Еще два-три ушата, и нельзя было признать человека под ледяною безобразною статуей. Она стала на страже колодца. Солнце, выплыв из морозной мглы, вспыхнуло на миг, как будто негодуя на совершенное злодеяние, и опять скрылось во мгле.
– Государыня едет! – закричали опять на дворе.
Гроснот возвратился в манеж, будто ни в чем не бывало, а исполнители его подвига – в конюшню.

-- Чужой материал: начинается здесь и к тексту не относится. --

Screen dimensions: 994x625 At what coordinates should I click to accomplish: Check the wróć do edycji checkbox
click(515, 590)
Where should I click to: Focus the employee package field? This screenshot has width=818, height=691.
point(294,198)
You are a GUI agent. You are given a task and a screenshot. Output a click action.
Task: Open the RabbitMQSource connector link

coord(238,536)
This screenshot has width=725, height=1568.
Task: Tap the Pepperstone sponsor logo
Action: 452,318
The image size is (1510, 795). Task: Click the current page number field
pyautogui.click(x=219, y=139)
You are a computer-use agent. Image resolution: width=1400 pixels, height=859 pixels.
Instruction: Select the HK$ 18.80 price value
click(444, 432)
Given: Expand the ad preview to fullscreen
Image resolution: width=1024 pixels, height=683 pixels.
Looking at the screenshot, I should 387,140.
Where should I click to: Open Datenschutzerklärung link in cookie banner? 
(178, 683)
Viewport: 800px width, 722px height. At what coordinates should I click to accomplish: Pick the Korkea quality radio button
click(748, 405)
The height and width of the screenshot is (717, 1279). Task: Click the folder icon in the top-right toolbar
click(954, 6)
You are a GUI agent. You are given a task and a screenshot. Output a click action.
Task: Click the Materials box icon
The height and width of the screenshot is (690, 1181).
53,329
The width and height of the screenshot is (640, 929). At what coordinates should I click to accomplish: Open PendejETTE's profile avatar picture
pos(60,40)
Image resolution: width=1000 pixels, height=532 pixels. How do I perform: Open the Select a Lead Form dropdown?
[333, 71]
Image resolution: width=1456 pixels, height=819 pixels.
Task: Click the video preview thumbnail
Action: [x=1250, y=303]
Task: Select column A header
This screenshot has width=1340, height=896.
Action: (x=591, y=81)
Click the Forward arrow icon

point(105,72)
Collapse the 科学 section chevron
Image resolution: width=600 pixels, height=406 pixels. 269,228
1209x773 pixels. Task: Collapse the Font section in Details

Государыня любила верховую езду и была в ней очень искусна. Нынешний же раз, чувствуя себя слабою, сделала только два-три вольта, сошла с лошади, села на кресла под балдахином, окруженная своею свитой, и с высоты любовалась мастерскою ездою Бирона, статного, довольно красивого, хотя жестокость его прокрадывалась по временам сквозь глаза и вырезывалась неприятным сгибом на концах губ. Он был в светло-голубом бархатном кафтане. На лошади под ним, изабеллова цвета, блистал чепрак, облитый золотом и украшенный по местам шифром государыни из бирюзы; крупные же бирюзовые каменья вделаны были в уздечку. Герцог подъехал, наконец, к возвышению, где находилась императрица, и, скинув перед ней шляпу, поникнув несколько головой, ждал себе лестной награды. Государыня встала с своего места, подошла к перилам, приветствовала всадника улыбкой, ласкала рукою прекрасное животное, на котором сидел Бирон и которое положило свою голову на перила, как бы ожидая и себе внимания царицы. Разные нежные имена были даны любимице Бирона, названной им бриллиантом его конюшни; красавица, казалось, от удовольствия била землю копытом. Велено было принесть кусок хлеба, который и схватила она осторожно из нежных рук. Придворные дамы любовались этою сценою; вся душа пажиков была в глазах их, сверкающих от радости; одна Мариорица не заботилась о том, что делалось около нее, и часто обращалась взорами ко входу в манеж.
– Едем! – сказала, наконец, Анна Иоанновна, кивнув благосклонно Бирону, и он, соскочив с лошади, оставшейся как бы вкопанною на своем месте, свел государыню с возвышения.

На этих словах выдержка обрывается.